XML (outfmt 5) is supported for:

  • approximate with merge_strategy=xml_top_n.
  • precise_single_query with merge_strategy=xml_top_n.
  • precise_xml for multi-query submissions with a uniform effective search space.
  • precise_xml_split for mixed effective search spaces using query-group child jobs.
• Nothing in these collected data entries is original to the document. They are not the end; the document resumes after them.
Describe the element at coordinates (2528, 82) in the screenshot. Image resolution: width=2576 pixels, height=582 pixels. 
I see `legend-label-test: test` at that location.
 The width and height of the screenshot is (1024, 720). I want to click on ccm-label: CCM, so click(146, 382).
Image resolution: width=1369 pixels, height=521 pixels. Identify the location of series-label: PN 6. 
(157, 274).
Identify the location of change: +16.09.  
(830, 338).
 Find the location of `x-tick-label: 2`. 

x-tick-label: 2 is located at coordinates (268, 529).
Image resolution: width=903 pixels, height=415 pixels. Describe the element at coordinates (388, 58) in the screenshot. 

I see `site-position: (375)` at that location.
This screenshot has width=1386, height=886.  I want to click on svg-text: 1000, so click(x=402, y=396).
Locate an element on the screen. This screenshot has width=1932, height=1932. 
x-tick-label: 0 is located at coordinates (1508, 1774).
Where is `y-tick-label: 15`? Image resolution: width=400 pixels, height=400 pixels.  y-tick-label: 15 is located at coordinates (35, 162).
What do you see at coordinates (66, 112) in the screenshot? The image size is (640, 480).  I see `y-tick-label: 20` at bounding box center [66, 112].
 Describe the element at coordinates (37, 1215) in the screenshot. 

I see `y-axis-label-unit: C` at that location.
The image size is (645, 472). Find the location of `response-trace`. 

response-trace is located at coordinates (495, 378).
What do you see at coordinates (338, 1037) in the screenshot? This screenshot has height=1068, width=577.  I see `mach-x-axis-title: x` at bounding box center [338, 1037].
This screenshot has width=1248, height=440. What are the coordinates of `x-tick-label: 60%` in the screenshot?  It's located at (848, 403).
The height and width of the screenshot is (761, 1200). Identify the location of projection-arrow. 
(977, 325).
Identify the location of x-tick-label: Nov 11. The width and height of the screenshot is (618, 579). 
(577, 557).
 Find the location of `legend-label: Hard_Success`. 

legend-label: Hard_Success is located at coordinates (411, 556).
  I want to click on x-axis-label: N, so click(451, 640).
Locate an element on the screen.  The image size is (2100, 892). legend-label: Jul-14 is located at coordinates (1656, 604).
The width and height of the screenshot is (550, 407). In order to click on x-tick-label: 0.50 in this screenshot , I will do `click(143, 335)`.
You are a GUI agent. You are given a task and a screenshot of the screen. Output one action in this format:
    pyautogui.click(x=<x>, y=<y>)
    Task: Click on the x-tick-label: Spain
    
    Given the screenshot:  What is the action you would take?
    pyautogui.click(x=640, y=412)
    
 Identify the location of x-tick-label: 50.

The merged XML is structurally valid and deterministic for the same child artifacts. Byte-identical XML parity with a single full-DB BLAST run is not claimed; semantic hit/HSP ordering is audited through merge-report.json.

Hardening notes

  • -outfmt=5 and -outfmt=7 syntax is parsed the same way as -outfmt 5 / -outfmt 7.
  • Dashboard split-parent XML assembly renumbers Iteration_iter-num sequentially.
  • Mixed split-child merge formats or precision levels are rejected instead of being silently aggregated.
  • The sibling finalizer treats missing shard outputs and unreadable shard results as fatal before writing success markers.
  • Malformed shard XML is fatal in the merge helper, avoiding valid-but-incomplete merged XML.
  • The sibling runtime rejects custom outfmt 6 column layouts for partitioned merge, matching the dashboard policy of allowing only default 6 or 6 std... layouts.

Validation evidence

  • uv run pytest -q api/tests -> 383 passed.
  • uv run pytest -q api/tests/test_sharded_merge.py api/tests/test_sharding_precision.py api/tests/test_blast_config_sharding.py api/tests/test_blast_tasks.py -> 112 passed.
  • cd web && npm run build -> passed; Vite reported the existing large chunk warning.
  • Sibling runtime validation: PYTHONPATH=src python -m pytest -q tests/azure -> 289 passed, 7 skipped.
  • Sibling targeted validation: PYTHONPATH=src python -m pytest -q tests/azure/test_db_partitioning.py -> 38 passed.
  • Synthetic XML semantic equivalence smoke: expected full-order ['subject_best', 'subject_bit'] matched merged sharded order ['subject_best', 'subject_bit'].
  • Local real BLAST+ XML smoke via the terminal image: full DB hit order ['subject_best', 'subject_bit'] matched merged shard hit order, and HSP tuples matched exactly when every shard run used the same -searchsp 4096.